Israeli film director (born 1946)

Daniel Wachsmann (דניאל וקסמן; born 1946) is an Israeli filmmaker, writer, producer and director, best known for his critically acclaimed film "Khamsin".

==Biography==
Daniel Wachsmann was born in 1946 in Shanghai, Republic of China, to Jewish parents who had fled Nazi persecution during World War II. In 1948, his family immigrated to Israel with him and he grew up in Tel Aviv.

After serving in the Israeli Defense Forces Wachsmann studied theater at the Beit Zvi School of Performing Arts and later pursued film studies in London.

Wachsmann began his career in filmmaking in the 1970s, initially directing two short films.

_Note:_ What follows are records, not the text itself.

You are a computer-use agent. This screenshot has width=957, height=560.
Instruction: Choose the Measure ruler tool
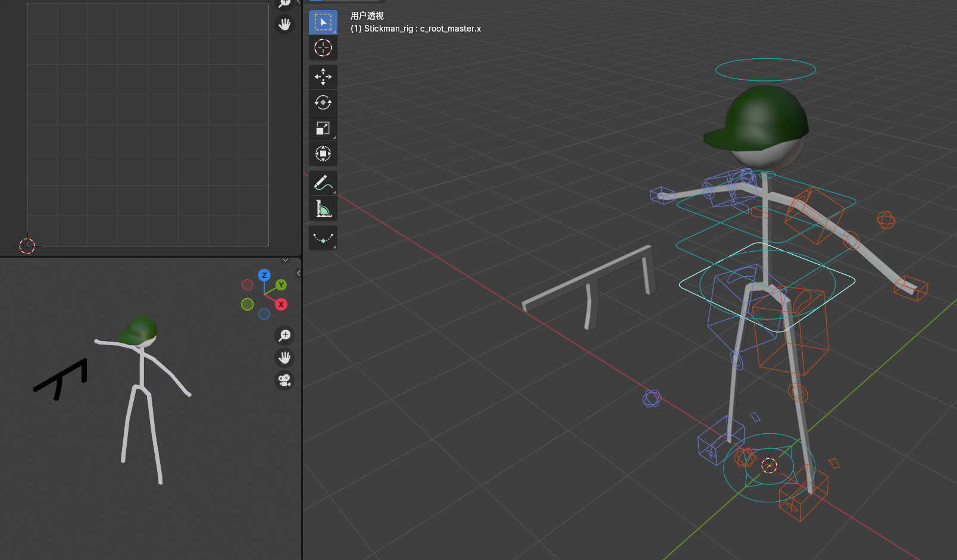(323, 208)
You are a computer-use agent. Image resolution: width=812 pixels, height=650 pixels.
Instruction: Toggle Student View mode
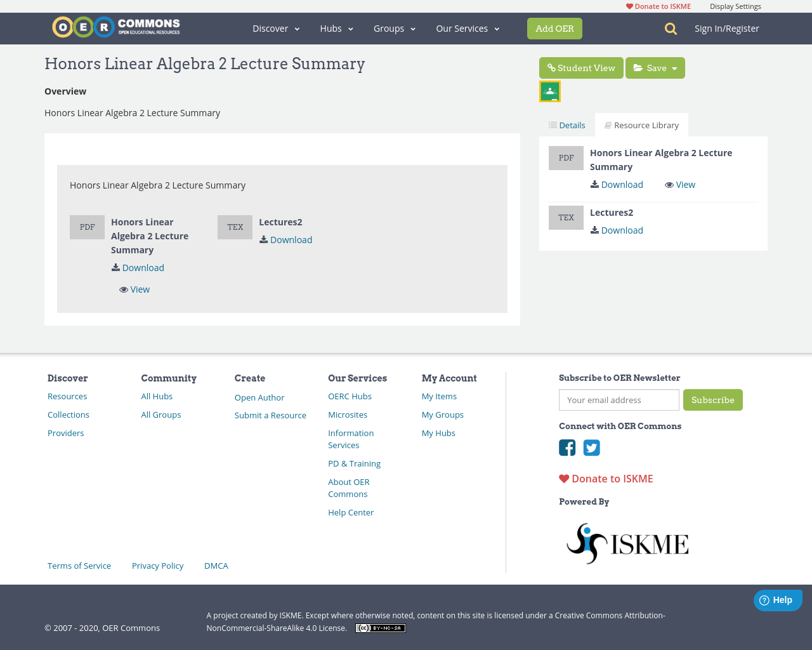click(581, 67)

In 1974, his short film "My Father" won the first prize at the International Film Festival in Mannheim, Germany. Three years later, his short film "Eliora" received a citation at the International Short Film Festival in Oberhausen.

In 1979, Wachsmann made his feature film debut with "Transit", which was selected for the official competition at the 30th Berlin International Film Festival.

In 1980 he directed the film "Silver Rose" and in 1981 he directed the film "David's Violin".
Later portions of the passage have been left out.